→ **EXTRACT TO READ**:
Friday, April 16, 2010
Movies
Hell Drivers (1957) Excellent British thriller about men who must drive huge trucks full of gravel as rapidly as possible on dangerous winding roads. A lousy enough job to have even if it weren't under demeaning conditions with people messing with you psychologically and physically all the time. Patrick McGoohan as the heavy is amazingly creepy and volatile, David McCallum and Sean Connery in minor roles are as young as I have ever seen them. Turns out quite as satisfactorily and spectacularly as one would wish. 9/10
Wednesday, April 14, 2010
Movies
It Happened to Jane (1959) It can't be just the nondescript title that kept this Doris Day vehicle languishing in obscurity while her much more painful later films are well-known, even popular. Young widow operating a struggling Fresh Lobster business takes on reprehensible railroad magnate (Ernie Kovacs) to get economic justice, and to do so she ends up on I've Got a Secret and the Dave Garroway show, and becomes owner of a steam train. Jack Lemmon is her leading man and lawyer (who drives a great Studebaker Commander convertible) and they work well together. This is an all-american feelgood David vs. Goliath screwball comedy that really deserves wider viewership. With Mary Wickes and Parker Fennelly, and good location shooting in Olde New England. All-around good fun. 9/10
Labels:
comedies,
light drama,
movies
Tuesday, April 13, 2010
Movies
The Inhabited Island - Final Battle (2009) The second half of the mammoth Russian fantasy film. Not as enrapturing to me as the first, maybe simply because it was not so fresh and new to me, maybe because there is less diversity of locale and event and more shooting, yelling and chasing. Still loaded with astounding spectacle and intelligent story, and things don't turn out quite like you expect them to. 8/10
Labels:
movies,
science fiction
Sunday, April 11, 2010
Movies
What's Good for the Goose (1969) In a departure from formula, Norman Wisdom is a middle-aged banker who falls headlong into the Generation Gap in what we nowadays would call a mid-life crisis. Directed by Israeli powerhouse Menahem Golan, and featuring The Pretty Things in the hipster disco scenes. These stories tend to be rather painful to watch at times, involving a certain amount of delusion and humiliating realization. Wisdom's schtick is more effective in the slapstick '50s style comedies, and seems a bit forced in a more realistic setting. He has the look of a fellow whose time was past, and this seems to have been the beginning of his transition from film to television. Probably best to avoid it. 5/10
Labels:
comedies,
light drama,
movies,
Norman Wisdom
Saturday, April 10, 2010
Movies
The Locked Room (1929) Complicated melodrama in which most of the trouble is caused by people trying to protect someone else's honor. Barbara Stanwyck in the leading role and Zasu Pitts as minor comedy relief. Pretty archaic. 6/10
Message From Space (1978) Of all the cheap Star Wars copies three stand above the rest: Battle Beyond the Stars from the U.S., Italy's Star Crash, and this from Japan's second-string studio Toei. Star Wars gave permission to jumble together any crazy sci fi looking stuff with a bunch of mystical magical fantasy and say it was science fiction. This has a strong infusion of the aesthetic of Japanese children's adventure shows in its crazily costumed silver-faced horn-helmeted villains, but there is the usual abundance of ray guns, sword fights, explosions, and model spacecraft zooming nonsensically around. Sonny Chiba and Vic Morrow lend their star power. It seemed a bit more interesting when I saw it in the theatre but if you want to see one of these things it will do fine. 7/10
Veteran (male) character actor Eisei Amamoto as the
Grand Empress in the best electric wheelchair ever.

→ **INFORMATION SHOWN**:
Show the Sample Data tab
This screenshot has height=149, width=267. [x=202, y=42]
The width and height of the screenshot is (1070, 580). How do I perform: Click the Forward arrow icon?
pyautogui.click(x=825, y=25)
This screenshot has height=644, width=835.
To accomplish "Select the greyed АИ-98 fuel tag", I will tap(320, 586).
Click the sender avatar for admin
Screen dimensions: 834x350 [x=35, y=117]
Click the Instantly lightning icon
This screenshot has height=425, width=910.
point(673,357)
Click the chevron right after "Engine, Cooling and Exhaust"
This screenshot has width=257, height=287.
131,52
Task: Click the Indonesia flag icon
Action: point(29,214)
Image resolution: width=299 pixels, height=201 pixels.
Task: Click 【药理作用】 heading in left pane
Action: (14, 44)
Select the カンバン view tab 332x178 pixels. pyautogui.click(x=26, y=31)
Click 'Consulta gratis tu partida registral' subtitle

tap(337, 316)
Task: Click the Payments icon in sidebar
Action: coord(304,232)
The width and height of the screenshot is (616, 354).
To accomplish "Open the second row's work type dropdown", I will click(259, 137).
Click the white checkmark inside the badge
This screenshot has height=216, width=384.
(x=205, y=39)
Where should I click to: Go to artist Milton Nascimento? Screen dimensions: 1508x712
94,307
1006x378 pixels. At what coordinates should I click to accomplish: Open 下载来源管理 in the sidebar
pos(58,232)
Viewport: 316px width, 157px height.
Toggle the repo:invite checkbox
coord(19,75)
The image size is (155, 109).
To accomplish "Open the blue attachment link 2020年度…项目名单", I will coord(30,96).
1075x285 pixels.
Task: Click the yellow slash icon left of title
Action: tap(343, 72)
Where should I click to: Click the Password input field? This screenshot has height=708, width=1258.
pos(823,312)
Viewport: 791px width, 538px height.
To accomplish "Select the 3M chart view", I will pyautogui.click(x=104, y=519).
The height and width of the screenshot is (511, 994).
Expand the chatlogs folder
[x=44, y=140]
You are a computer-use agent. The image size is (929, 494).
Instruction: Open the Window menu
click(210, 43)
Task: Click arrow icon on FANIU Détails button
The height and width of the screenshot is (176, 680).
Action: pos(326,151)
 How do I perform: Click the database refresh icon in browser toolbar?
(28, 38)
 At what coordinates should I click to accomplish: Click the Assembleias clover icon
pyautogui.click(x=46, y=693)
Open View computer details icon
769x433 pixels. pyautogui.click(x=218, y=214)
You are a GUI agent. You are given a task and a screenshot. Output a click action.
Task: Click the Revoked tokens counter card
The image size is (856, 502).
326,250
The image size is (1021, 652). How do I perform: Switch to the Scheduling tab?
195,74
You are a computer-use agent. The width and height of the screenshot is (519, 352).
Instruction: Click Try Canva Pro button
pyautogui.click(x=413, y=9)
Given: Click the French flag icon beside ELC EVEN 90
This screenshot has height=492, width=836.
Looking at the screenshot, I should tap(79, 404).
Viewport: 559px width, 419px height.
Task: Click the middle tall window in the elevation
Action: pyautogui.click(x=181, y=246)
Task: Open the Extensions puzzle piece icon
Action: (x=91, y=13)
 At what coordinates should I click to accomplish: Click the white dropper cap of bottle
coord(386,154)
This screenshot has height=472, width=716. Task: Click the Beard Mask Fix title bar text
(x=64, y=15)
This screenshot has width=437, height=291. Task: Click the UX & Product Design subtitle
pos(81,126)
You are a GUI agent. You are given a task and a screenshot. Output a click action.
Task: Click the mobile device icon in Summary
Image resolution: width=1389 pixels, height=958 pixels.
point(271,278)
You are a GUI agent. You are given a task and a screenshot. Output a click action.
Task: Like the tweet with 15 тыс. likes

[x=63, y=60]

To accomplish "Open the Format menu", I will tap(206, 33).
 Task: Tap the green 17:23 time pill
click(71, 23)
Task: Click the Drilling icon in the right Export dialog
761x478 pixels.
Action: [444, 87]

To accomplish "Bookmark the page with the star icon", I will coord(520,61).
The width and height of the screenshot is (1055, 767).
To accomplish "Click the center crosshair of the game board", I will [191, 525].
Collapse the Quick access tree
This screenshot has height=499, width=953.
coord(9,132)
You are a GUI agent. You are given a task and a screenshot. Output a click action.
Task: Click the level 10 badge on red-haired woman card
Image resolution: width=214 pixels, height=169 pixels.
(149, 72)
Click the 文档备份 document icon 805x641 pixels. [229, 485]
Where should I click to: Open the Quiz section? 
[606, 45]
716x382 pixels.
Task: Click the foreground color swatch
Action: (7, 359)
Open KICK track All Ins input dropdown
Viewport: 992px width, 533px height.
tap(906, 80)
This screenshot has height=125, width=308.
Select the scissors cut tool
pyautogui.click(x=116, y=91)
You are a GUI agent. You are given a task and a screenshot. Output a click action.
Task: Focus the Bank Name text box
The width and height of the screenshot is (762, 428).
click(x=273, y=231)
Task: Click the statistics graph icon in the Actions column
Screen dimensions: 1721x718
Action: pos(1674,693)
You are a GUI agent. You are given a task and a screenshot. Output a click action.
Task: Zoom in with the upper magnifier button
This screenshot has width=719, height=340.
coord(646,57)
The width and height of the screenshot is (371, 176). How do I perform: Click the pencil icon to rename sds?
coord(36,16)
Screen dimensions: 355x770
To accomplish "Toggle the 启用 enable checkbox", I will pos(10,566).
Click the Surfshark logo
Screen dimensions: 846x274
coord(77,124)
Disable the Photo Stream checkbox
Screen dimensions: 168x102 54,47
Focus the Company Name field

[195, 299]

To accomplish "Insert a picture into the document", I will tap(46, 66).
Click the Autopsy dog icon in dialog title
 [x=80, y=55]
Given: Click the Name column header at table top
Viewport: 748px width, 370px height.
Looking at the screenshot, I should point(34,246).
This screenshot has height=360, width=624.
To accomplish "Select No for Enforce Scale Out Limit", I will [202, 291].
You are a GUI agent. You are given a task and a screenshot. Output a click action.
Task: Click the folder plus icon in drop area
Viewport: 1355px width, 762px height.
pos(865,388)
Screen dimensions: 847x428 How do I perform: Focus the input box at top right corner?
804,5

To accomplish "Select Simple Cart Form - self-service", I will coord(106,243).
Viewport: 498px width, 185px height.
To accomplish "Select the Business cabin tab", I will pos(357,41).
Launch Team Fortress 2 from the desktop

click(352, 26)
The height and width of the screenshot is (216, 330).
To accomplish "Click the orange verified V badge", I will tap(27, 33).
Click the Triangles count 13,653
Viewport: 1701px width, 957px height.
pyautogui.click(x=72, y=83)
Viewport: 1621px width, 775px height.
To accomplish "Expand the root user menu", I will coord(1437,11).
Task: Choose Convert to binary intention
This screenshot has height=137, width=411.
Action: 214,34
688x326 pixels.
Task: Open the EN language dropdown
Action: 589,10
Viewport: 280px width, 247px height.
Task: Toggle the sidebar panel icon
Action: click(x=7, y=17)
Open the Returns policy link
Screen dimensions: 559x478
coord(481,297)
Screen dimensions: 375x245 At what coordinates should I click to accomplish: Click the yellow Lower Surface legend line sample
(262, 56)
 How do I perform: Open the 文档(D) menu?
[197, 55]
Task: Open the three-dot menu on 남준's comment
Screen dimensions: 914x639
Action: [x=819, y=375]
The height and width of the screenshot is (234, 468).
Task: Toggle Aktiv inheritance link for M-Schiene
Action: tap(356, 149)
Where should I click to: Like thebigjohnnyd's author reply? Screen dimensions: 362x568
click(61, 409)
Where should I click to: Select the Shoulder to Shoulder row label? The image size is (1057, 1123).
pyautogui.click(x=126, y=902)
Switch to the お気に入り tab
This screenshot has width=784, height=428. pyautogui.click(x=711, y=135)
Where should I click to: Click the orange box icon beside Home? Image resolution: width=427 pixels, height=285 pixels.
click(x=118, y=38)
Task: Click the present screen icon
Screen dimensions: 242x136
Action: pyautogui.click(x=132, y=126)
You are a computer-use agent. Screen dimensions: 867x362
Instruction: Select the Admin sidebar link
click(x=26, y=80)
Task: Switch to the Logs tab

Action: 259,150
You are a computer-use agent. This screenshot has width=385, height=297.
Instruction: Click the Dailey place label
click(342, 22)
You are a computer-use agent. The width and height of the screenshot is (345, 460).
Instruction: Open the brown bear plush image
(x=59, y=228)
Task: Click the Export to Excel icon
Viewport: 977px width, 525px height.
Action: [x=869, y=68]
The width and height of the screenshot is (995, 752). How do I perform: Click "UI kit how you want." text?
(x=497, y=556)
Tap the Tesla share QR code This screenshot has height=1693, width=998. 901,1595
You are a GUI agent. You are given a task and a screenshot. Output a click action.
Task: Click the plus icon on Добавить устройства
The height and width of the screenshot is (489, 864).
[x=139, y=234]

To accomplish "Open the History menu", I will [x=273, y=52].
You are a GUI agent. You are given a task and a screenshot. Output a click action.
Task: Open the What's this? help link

→ **WHAT YOU ARE ASKED TO DO**:
Answer these questions from the movie reviews:
1. What score does the review give Hell Drivers (1957)?
2. Who directed What's Good for the Goose (1969)?
3. Which studio made Message From Space (1978)?

→ **SOLVED PROBLEM**:
1. 9/10
2. Menahem Golan
3. Toei